[[ Data to process, beginning ]]
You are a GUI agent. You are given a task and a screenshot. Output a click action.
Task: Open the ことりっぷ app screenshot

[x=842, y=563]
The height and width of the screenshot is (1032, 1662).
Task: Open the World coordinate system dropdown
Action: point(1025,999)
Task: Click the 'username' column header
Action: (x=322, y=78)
[[ Data to process, end ]]
Activity
Set down all the entries again, word for word.

Answer to the exercise
You are a GUI agent. You are given a task and a screenshot. Output a click action.
Task: Open the ことりっぷ app screenshot

[x=842, y=563]
The height and width of the screenshot is (1032, 1662).
Task: Open the World coordinate system dropdown
Action: point(1025,999)
Task: Click the 'username' column header
Action: (x=322, y=78)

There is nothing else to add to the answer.